EXCERPT TO READ –
To test this, I'm using the fibonacci_action_server node from the action_tutorials_cpp package, which includes an action server of type action_tutorials_interfaces::action::Fibonacci.
My test node sends a goal to the Fibonacci action with order = 5. I expect the action server to publish 4 feedback messages. In the log output from my tests, I see that the server does publish 4 feedback messages, but the feedback callback registered with my action client is only called for the first 3 messages. Since my test needs to receive 4 feedback messages to succeed, it times out waiting for the 4th message and fails.
taskset -c 0-1 python3 -u /opt/ros/rolling/share/ament_cmake_test/cmake/run_test.py /tmp/asd \
--package-name rclcpp_multicore_ci_test \
--env TEST_LAUNCH_DIR=src/rclcpp_multicore_ci_test/test TEST_EXECUTABLE=build/rclcpp_multicore_ci_test/test_fixture_node \
--command src/rclcpp_multicore_ci_test/test/test_nodes.py
[INFO] [fibonacci_action_server-1]: process started with pid [2053673]
[INFO] [test_node-2]: process started with pid [2053675]
[test_node-2] [==========] Running 1 test from 1 test suite.
[test_node-2] [----------] Global test environment set-up.
[test_node-2] [----------] 1 test from TaskSequenceInterface
[test_node-2] [ RUN ] TaskSequenceInterface.setup_plan_exec_through_ros
[fibonacci_action_server-1] 1621445668.874821 [0] fibonacci_: using network interface wlp0s20f3 (udp/192.168.0.4) selected arbitrarily from: wlp0s20f3, docker0
[test_node-2] 1621445668.875303 [0] test_fixtu: using network interface wlp0s20f3 (udp/192.168.0.4) selected arbitrarily from: wlp0s20f3, docker0
[fibonacci_action_server-1] [INFO] [1621445668.891735102] [fibonacci_action_server]: Received goal request with order 5
[fibonacci_action_server-1] [INFO] [1621445668.892005547] [fibonacci_action_server]: Executing goal
[fibonacci_action_server-1] [INFO] [1621445668.892090501] [fibonacci_action_server]: Publish feedback
[fibonacci_action_server-1] [INFO] [1621445669.892521092] [fibonacci_action_server]: Publish feedback
[test_node-2] [INFO] [1621445669.892611049] [test_node]: Have 1 state feedback messages
[fibonacci_action_server-1] [INFO] [1621445670.892371325] [fibonacci_action_server]: Publish feedback
[test_node-2] [INFO] [1621445670.892701509] [test_node]: Have 2 state feedback messages
[fibonacci_action_server-1] [INFO] [1621445671.892378535] [fibonacci_action_server]: Publish feedback
[test_node-2] [INFO] [1621445671.892631492] [test_node]: Have 3 state feedback messages
[fibonacci_action_server-1] [INFO] [1621445672.892589940] [fibonacci_action_server]: Goal succeeded
[test_node-2] [ERROR] [1621445678.893078911] [test_node]: Timed out waiting for feedback vector to be populated
[test_node-2] terminate called without an active exception
[test_node-2] /home/jschornak/workspaces/test_ws/src/rclcpp_multicore_ci_test/src/test_fixture_node.cpp:99: Failure
[test_node-2] Value of: node->testActionFeebackCount()

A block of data

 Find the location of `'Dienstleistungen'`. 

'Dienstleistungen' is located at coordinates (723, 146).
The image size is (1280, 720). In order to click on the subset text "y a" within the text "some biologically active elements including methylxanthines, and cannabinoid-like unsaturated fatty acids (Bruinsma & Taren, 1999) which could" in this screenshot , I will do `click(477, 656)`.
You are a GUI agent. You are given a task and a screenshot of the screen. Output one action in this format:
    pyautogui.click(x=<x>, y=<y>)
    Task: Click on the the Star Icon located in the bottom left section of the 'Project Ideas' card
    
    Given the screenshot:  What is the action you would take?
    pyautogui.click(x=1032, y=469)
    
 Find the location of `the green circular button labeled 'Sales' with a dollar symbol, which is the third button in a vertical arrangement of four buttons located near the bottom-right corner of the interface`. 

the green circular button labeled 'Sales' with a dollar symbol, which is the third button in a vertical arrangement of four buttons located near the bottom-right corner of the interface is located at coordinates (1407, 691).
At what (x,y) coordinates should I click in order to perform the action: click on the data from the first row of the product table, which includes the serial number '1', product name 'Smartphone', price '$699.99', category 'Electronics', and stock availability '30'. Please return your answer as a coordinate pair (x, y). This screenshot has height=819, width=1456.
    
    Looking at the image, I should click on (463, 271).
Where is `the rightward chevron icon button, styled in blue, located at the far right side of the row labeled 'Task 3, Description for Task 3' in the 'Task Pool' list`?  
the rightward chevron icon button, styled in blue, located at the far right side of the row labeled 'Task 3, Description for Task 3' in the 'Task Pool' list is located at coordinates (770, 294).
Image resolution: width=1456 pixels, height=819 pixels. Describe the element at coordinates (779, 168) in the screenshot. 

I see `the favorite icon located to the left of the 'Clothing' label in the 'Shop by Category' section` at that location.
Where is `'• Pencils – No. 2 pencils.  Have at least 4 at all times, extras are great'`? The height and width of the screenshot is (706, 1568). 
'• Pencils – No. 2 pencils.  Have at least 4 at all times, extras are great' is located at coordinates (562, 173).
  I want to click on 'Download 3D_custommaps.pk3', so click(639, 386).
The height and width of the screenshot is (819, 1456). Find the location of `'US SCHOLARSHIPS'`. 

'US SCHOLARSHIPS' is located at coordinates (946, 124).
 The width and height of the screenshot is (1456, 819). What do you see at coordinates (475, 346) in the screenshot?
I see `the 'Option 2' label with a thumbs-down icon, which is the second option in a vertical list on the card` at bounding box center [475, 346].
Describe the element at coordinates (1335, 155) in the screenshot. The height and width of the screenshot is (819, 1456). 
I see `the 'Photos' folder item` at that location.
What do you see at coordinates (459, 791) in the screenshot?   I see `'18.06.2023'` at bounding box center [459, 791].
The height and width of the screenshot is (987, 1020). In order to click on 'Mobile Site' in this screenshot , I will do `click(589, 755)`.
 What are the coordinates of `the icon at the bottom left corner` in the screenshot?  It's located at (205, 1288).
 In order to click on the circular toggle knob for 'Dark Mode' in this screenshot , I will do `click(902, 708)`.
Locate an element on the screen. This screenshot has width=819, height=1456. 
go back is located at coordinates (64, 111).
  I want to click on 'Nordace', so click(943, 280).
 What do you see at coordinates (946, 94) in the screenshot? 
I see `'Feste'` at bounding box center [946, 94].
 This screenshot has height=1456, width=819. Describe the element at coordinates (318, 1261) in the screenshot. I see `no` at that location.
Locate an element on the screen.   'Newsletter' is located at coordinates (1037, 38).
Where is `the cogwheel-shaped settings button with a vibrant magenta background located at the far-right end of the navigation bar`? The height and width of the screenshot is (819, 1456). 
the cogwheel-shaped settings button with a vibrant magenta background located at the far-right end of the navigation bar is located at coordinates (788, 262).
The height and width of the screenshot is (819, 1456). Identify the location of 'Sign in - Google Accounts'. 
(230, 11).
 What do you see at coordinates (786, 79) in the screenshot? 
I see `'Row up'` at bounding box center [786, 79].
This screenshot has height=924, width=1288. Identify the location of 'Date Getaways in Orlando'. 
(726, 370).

INSTRUCTION A –
Copy out the entries from the line with "In order to click on the circular" to the line with "I want to click on 'Nordace', so", both included.
INSTRUCTION B –
Extend the excerpt on the Fibonacci action feedback test from the point where it stops.

EXERCISE RESPONSE A –
 In order to click on the circular toggle knob for 'Dark Mode' in this screenshot , I will do `click(902, 708)`.
Locate an element on the screen. This screenshot has width=819, height=1456. 
go back is located at coordinates (64, 111).
  I want to click on 'Nordace', so click(943, 280).

EXERCISE RESPONSE B –
[test_node-2] Actual: false
[test_node-2] Expected: true
[ERROR] [test_node-2]: process has died [pid 2053675, exit code -6, cmd 'build/rclcpp_multicore_ci_test/test_fixture_node'].
[INFO] [fibonacci_action_server-1]: sending signal 'SIGINT' to process[fibonacci_action_server-1]
[fibonacci_action_server-1] [INFO] [1621445679.071037031] [rclcpp]: signal_handler(signal_value=2)
[INFO] [fibonacci_action_server-1]: process has finished cleanly [pid 2053673]
I think issues similar to this are causing problems in a variety of ROS2 packages, such as during this PR for MoveIt2.
Steps to reproduce issue
I made a minimal package to reproduce this issue: https://github.com/schornakj/rclcpp_multicore_ci_test/
This mirrors how similar integration tests run in my CI pipelines.
More detailed instructions are in the repo's README.
Additional information
My dev workstation is a Lenovo Thinkpad P15 with an Intel i7-10750H CPU, which has 12 cores, and 16 GB RAM.
Source code for my test executables is below (and also in the repo I linked previously):
test_fixture_node.hpp
#pragma once
#include <rclcpp/rclcpp.hpp>
#include <rclcpp_action/rclcpp_action.hpp>
#include <action_tutorials_interfaces/action/fibonacci.hpp>
namespace rclcpp_multicore_ci_test
{
using action_tutorials_interfaces::action::Fibonacci;
using GoalHandleFibonacci = rclcpp_action::ClientGoalHandle<Fibonacci>;
class TestFixtureNode : public rclcpp::Node
{
public:
TestFixtureNode();
bool testActionFeebackCount();
private:
rclcpp::CallbackGroup::SharedPtr cb_group_me_;
rclcpp_action::Client<Fibonacci>::SharedPtr fib_client_;
};
} // namespace rclcpp_multicore_ci_test
test_fixture_node.cpp
#include <rclcpp_thread_test/test_fixture_node.hpp>
#include <gtest/gtest.h>
static const std::size_t ORDER = 5;
namespace rclcpp_multicore_ci_test
{
TestFixtureNode::TestFixtureNode()
: Node("test_node")
, cb_group_me_(create_callback_group(rclcpp::CallbackGroupType::MutuallyExclusive))
, fib_client_(rclcpp_action::create_client<Fibonacci>(this, "/fibonacci", cb_group_me_))
{
}
bool TestFixtureNode::testActionFeebackCount()
{
if(!fib_client_->wait_for_action_server(std::chrono::seconds(3)))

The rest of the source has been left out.